**INSTRUCTIONS FOR THE TASK:** Could you filter the records below and return each line that holds "agent"?

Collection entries
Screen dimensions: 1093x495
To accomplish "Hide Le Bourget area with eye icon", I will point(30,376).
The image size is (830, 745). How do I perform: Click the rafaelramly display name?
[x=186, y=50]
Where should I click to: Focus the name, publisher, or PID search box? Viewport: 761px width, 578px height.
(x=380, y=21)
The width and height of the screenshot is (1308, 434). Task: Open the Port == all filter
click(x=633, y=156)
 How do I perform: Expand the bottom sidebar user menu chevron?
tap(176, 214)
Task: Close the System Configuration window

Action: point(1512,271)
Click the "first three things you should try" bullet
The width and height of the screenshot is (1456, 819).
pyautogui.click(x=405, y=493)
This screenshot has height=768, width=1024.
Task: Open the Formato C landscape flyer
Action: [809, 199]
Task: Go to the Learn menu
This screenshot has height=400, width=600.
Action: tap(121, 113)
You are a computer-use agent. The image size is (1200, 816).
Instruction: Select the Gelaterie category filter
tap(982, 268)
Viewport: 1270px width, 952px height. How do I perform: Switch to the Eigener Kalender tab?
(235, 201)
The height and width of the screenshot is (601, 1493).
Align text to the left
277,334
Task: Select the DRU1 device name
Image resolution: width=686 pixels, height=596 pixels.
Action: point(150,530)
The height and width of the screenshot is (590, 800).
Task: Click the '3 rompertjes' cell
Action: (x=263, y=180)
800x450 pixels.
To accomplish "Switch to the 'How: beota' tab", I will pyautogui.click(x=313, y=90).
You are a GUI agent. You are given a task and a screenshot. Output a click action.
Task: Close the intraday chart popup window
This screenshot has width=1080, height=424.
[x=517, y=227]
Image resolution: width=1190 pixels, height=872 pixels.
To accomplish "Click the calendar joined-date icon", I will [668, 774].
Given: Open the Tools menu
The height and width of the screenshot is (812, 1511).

**RESPONSE TO THE TASK:**
You are a computer-use agent. The image size is (1200, 816).
You are a GUI agent. You are given a task and a screenshot. Output a click action.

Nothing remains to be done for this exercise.